[Saved data entries]
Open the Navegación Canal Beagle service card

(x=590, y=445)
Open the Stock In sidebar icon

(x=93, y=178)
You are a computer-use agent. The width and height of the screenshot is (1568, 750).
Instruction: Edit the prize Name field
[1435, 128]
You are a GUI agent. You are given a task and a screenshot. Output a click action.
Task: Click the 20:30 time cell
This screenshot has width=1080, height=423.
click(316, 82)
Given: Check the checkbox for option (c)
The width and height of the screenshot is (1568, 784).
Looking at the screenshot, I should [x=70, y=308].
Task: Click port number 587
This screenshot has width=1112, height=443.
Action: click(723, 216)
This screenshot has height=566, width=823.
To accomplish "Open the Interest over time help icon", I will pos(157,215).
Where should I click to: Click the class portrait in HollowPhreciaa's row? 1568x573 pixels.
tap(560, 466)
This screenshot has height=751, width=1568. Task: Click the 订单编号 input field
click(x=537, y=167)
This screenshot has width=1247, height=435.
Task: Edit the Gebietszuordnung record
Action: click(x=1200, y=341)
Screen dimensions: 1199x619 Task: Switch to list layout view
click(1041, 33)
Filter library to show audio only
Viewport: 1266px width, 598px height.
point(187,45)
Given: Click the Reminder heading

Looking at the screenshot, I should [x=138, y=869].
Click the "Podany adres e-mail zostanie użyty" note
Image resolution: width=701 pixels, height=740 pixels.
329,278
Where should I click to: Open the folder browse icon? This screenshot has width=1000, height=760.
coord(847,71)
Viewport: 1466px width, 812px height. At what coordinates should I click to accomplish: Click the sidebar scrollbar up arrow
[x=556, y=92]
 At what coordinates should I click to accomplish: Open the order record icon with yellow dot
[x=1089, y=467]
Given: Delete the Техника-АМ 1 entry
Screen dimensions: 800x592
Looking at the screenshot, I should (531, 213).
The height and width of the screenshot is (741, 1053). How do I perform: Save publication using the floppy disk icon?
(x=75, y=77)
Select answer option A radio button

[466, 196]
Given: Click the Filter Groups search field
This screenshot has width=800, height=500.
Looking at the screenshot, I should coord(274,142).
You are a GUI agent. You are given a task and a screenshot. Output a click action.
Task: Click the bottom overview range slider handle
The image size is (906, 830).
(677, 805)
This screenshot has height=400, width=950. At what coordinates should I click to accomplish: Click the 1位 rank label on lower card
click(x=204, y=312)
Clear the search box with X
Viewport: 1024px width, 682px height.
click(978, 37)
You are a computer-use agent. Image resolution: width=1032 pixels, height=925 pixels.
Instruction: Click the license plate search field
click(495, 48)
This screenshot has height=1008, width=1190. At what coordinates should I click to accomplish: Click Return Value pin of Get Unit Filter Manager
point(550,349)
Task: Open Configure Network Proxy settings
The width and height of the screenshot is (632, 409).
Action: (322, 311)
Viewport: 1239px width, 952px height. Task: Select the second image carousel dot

• **Work task**
Go through the records above and set each one down exactly, please.

• **Answer box**
Open the Navegación Canal Beagle service card

(x=590, y=445)
Open the Stock In sidebar icon

(x=93, y=178)
You are a computer-use agent. The width and height of the screenshot is (1568, 750).
Instruction: Edit the prize Name field
[1435, 128]
You are a GUI agent. You are given a task and a screenshot. Output a click action.
Task: Click the 20:30 time cell
This screenshot has width=1080, height=423.
click(316, 82)
Given: Check the checkbox for option (c)
The width and height of the screenshot is (1568, 784).
Looking at the screenshot, I should [x=70, y=308].
Task: Click port number 587
This screenshot has width=1112, height=443.
Action: click(723, 216)
This screenshot has height=566, width=823.
To accomplish "Open the Interest over time help icon", I will pos(157,215).
Where should I click to: Click the class portrait in HollowPhreciaa's row? 1568x573 pixels.
tap(560, 466)
This screenshot has height=751, width=1568. Task: Click the 订单编号 input field
click(x=537, y=167)
This screenshot has width=1247, height=435.
Task: Edit the Gebietszuordnung record
Action: click(x=1200, y=341)
Screen dimensions: 1199x619 Task: Switch to list layout view
click(1041, 33)
Filter library to show audio only
Viewport: 1266px width, 598px height.
point(187,45)
Given: Click the Reminder heading

Looking at the screenshot, I should [x=138, y=869].
Click the "Podany adres e-mail zostanie użyty" note
Image resolution: width=701 pixels, height=740 pixels.
329,278
Where should I click to: Open the folder browse icon? This screenshot has width=1000, height=760.
coord(847,71)
Viewport: 1466px width, 812px height. At what coordinates should I click to accomplish: Click the sidebar scrollbar up arrow
[x=556, y=92]
 At what coordinates should I click to accomplish: Open the order record icon with yellow dot
[x=1089, y=467]
Given: Delete the Техника-АМ 1 entry
Screen dimensions: 800x592
Looking at the screenshot, I should (531, 213).
The height and width of the screenshot is (741, 1053). How do I perform: Save publication using the floppy disk icon?
(x=75, y=77)
Select answer option A radio button

[466, 196]
Given: Click the Filter Groups search field
This screenshot has width=800, height=500.
Looking at the screenshot, I should coord(274,142).
You are a GUI agent. You are given a task and a screenshot. Output a click action.
Task: Click the bottom overview range slider handle
The image size is (906, 830).
(677, 805)
This screenshot has height=400, width=950. At what coordinates should I click to accomplish: Click the 1位 rank label on lower card
click(x=204, y=312)
Clear the search box with X
Viewport: 1024px width, 682px height.
click(978, 37)
You are a computer-use agent. Image resolution: width=1032 pixels, height=925 pixels.
Instruction: Click the license plate search field
click(495, 48)
This screenshot has height=1008, width=1190. At what coordinates should I click to accomplish: Click Return Value pin of Get Unit Filter Manager
point(550,349)
Task: Open Configure Network Proxy settings
The width and height of the screenshot is (632, 409).
Action: (322, 311)
Viewport: 1239px width, 952px height. Task: Select the second image carousel dot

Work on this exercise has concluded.